Mr Trump then called an unexpected press conference, during which he maintained that he had made alliance leaders agree to important new commitments.

“I let them know that I was extremely unhappy with what was happening” about defence spending, he said.

“And as a result, they are going to up it to levels like they have never thought it before. What they are doing are spending at a much faster clip,” he said.

I let them know that I was extremely unhappy with what was happening 

US President Donald Trump

“The additional money they had agreed to put up has really been amazing ... some are at 2 per cent, others have definitely agreed to go to 2 per cent and some are going back to get the approval and which they will get to 2 per cent.

Mr Trump had demanded, the day before, that Nato members must double their defence spending to 4 per cent of GDP.

Asked whether he had threatened to withdraw from Nato and whether he could actually do so without congressional approval, Mr Trump said: “I probably can, but that is unnecessary. They have stepped up today to a level they have not stepped up to before.

“The United States was not being treated fairly, but now we are. I believe in Nato, Nato is now a fine-tuned machine.”

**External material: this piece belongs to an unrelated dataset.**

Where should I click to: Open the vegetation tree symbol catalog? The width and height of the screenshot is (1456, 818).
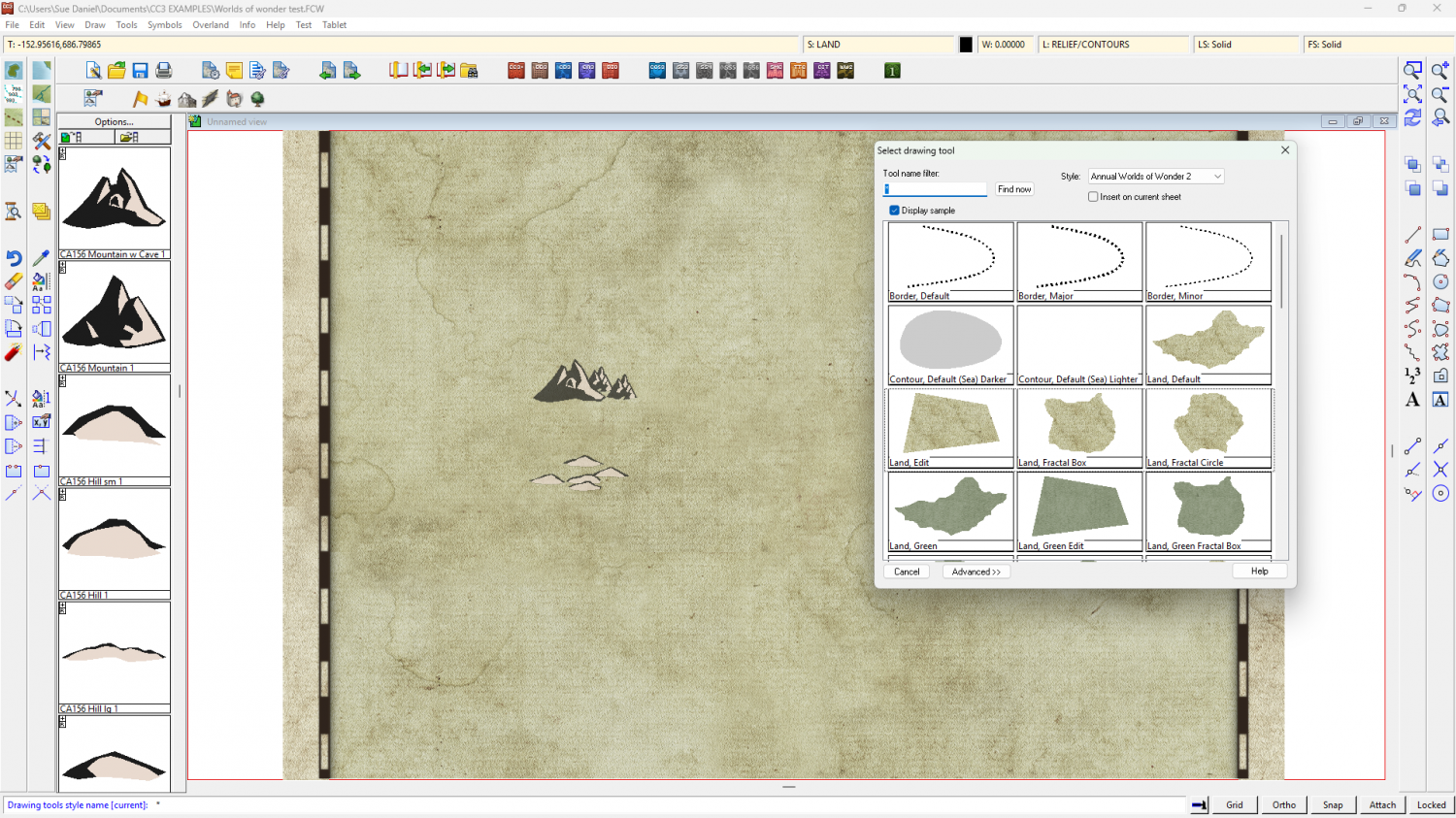point(258,99)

The US president, flanked by secretary of state Mike Pompeo and John Bolton, the national security adviser – the latest people to hold the posts in the constant churn of his White House – said he took “total credit” for other Nato countries raising their defence spending by $33bn (£25bn) last year and the big splurge by them allegedly due to come.

He has been able to achieve this, Mr Trump wanted to stress, because he was “a very stable genius”. At the emergency meeting “there was a great collegial spirit, people thanked me”.

Within minutes of Mr Trump’s press conference ending, French president Emmanuel Macron said that the other alliance members had simply agreed to keep to the spending commitments which had already been made.

Asked about Nato sources revealing that Mr Trump had said the US will “go it alone”, the French president said there was no direct threat of withdrawing from the alliance.

On the first day of the summit, Mr Trump had demanded that Germany must spend 2 per cent on defence immediately, and not by 2025, as Berlin plans to do.

Heiko Maas, the German foreign minister, said in response: “Our budget is determined by the German Bundestag ... The decisions that we have to make, how much money will be spent, is a decision that we make autonomously, that’s made by the German Bundestag.”

German officials said after Mr Trump’s press conference that position remained the same despite the US president hectoring the German chancellor over the defence budget, saying at one point: “You, Angela, must do more.”

Italian prime minister Giuseppe Conte stressed that he agreed “no increase in spending” beyond that previously agreed by Rome, which last year spent 1.1 per cent on defence and is labouring under heavy debts that severely limit its options.

That discussion has made Nato stronger. It has created a new sense of urgency 

Nato Secretary-General Jens Stoltenberg 

And Spanish prime minister Pedro Sanchez – who, like the summit host, Belgian PM Charles Michel, was singled out in the room by Mr Trump for spending less that 1 per cent of GDP on defence – said Madrid would also meet the target by 2024 as previously agreed.

Nato secretary general Jens Stoltenberg could provide no details to corroborate Mr Trump’s claims of massive and fast defence spending, despite repeated questions from the media.

Asked about the US president’s threats to pull out of the alliance and the need for an emergency meeting, he responded: “We had a very frank and fair discussion ... That discussion has made Nato stronger. It has created a new sense of urgency.”